Karya sulamnya yang tak kalah menarik lainnya adalah duplikasi atas foto istana Kadariah Pontianak yang diambil sang fotografer dengan teknik fotografi refleksi. Sisa air hujan yang mengenang di halaman depan istana berhasil menghadirkan gambar indah yang artistik. Pengalaman menyulam dari sejak 42 tahun silam membuat Bu Yayuk tak menemukan kesulitan mengaplikasikan foto tersebut dalam karya sulamnya selama 4 bulan terakhir.

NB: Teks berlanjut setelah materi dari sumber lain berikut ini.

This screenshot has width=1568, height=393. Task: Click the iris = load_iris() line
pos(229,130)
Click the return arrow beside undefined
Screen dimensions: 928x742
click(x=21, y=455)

Di ujung perbincangan saya dan Bu Yayuk di stand penuh inspirasi miliknya ini, Saya memperkenalkan diri dan bertukar nomor handphone sambil mengatakan kepadanya bahwa saya dan kawan-kawan punya stand yang sama di arena pemeran, “Itu bu, stand literasi,” ujar saya sambil menunjuk stand literasi yang tak terlalu jauh jaraknya dari stand milik bu Yayuk Sulam.
Wah..wah…keren sekali ibu ini neh, pikir saya sambil meninggalkan stand bu Yayuk menuju stand kami, stand literasi-stand milik pengiat literasi di Pontianak.
Sesampai di stand literasi kami dan pemilik stand lainnya disibukkan dengan menerima kunjungan Plt Walikota Pontianak yang berkeliling selepas acara pembukaan pameran.
Tak lama selepas Bapak Plt Walikota Pontianak dan rombongan meninggalkan arena pameran beberapa teman berteriak memanggil saya, mengatakan bahwa ada seseorang datang hendak bertemu. Sesampai di muka stand literasi saya sedikit terkejut, ada Bu Yayuk Sulam di hadapan.